Ob er denn für sich und "meine mir Angetraute" noch einen Fensterplatz bekommen könnte, fragt der alte Mann im dunkelblauen Trenchcoat. Das ist möglich, sagt die Dame am Check-in, die ein etwas altmodisches Uniförmchen trägt, in einem Farbton zwischen Grün und Grau. "Haste denn Hieb-, Stich- oder Schusswaffen dabei?", fragt der Trenchcoat noch. Die ihm Angetraute erwidert nichts.

Zwei Dutzend Menschen, vorwiegend ältere Jahrgänge, gehen an einem regnerischen und zu kalten Vormittag im Frühling von der Abfertigungshalle des Flughafens Berlin-Tempelhof hinaus auf das Rollfeld. Das ist überspannt mit einem von massiven Stahlträgern gehaltenen Dach. Während sie warten, rollt ein Flugzeug mit zwei Propellern heran.

Das Flugzeug sieht aus wie handgenagelt - Zehntausende Nieten halten glänzendes Blech zusammen. Trockenen Fußes können die Passagiere einsteigen, oder besser aufsteigen, denn von hinten in Richtung Cockpit ist eine Steigung zu bewältigen - das Rad am Heck steht tiefer als die beiden Räder vorne. Braune Ledersitze, dezente Holzverkleidung, Faltenvorhängchen an den Fenstern. Es ist eine Douglas DC3, Baujahr 1944.

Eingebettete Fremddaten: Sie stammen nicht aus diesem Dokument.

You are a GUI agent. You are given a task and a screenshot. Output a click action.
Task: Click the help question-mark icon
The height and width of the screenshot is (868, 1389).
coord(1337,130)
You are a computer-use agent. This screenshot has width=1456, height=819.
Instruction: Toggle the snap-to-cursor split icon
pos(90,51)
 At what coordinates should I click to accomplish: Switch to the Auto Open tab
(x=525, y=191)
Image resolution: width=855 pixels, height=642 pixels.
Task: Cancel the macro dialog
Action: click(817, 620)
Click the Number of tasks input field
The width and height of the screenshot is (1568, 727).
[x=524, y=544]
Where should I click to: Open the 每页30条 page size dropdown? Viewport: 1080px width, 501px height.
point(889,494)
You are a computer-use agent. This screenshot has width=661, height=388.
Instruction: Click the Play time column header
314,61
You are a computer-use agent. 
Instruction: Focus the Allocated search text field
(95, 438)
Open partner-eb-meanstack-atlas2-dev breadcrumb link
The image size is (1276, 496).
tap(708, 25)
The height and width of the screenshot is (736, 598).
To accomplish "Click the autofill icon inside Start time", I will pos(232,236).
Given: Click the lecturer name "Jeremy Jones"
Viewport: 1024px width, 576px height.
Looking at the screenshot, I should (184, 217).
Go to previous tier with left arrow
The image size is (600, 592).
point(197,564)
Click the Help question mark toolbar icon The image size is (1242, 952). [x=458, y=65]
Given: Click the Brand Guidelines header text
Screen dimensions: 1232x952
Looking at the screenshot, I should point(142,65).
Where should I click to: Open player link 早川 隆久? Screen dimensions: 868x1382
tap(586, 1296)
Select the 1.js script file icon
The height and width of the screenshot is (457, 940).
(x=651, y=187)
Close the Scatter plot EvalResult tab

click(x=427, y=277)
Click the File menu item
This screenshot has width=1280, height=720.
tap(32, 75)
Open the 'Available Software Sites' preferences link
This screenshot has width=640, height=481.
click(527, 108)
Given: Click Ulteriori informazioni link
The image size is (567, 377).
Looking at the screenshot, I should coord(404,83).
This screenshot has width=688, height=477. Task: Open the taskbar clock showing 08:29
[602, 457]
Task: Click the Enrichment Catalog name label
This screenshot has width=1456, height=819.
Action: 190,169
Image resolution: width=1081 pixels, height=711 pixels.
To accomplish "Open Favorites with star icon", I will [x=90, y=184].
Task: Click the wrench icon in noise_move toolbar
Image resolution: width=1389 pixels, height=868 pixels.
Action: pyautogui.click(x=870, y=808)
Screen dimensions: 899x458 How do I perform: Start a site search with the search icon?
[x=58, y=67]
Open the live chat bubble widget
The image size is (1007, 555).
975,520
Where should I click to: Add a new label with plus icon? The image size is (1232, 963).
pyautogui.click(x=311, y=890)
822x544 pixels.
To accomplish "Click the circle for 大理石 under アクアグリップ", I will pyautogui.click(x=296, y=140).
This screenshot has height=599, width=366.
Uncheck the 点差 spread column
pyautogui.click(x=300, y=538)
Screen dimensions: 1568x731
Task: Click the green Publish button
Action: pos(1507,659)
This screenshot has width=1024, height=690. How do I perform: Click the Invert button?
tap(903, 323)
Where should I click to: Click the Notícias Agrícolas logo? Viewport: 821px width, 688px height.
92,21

Sie soll, so behauptet der Veranstalter, einer der Rosinenbomber sein, die vor genau 60 Jahren elf Monate lang Westberlin mit Lebensmitteln versorgt haben. Alle 90 Sekunden soll damals hier in Tempelhof eine Maschine gelandet sein. Davon können die Nostalgiker unter den Passagieren heute nur noch träumen, sobald sich das Flugzeug unter ohrenbetäubendem Knattern und starkem Vibrieren in den Himmel über Tempelhof erhebt.

Draußen ist Waschküchenwetter, der Alte im Trenchcoat feuert dennoch eine Fotosalve nach der anderen durch die von Wasseradern überzogenen Fenster. Unten sieht man kurz das Gebäude des Flughafens. Wie ein stilisierter Adler im Flug schmiegt es sich an den ovalen Flugplatz mitten in der Stadt. 1,2 Kilometer lang ist es, eines der größten Gebäude der Welt. Der Architekt Ernst Sagebiel hat es im Auftrag Hitlers entworfen. Von 1936 bis 1940 wurde daran gebaut.

Es sollte der passende Flughafen zu Albert Speers Nazi-Hauptsstadt Germania werden. Aus der wurde schließlich nichts, und auch der Flughafen blieb zum Teil Rohbau. Dennoch kann man an ihm so gut wie nirgendwo anders sehen, wie kühn, kühl und größenwahnsinnig Berlin wohl umgebaut worden wäre.

In 600 Metern Höhe fliegt die DC3 über die Stadt, die, aus der Luft besehen, klar von Mietskasernen mit Innenhöfen und riesigen Schrebergartenfeldern bestimmt wird. Immer wieder taucht der Flieger kurz in Wolken ein, und da in der Broschüre stand, dass auf Sicht geflogen wird, ist das nicht gerade beruhigend. Durch die geöffnete Cockpittür sieht man einen Scheibenwischer.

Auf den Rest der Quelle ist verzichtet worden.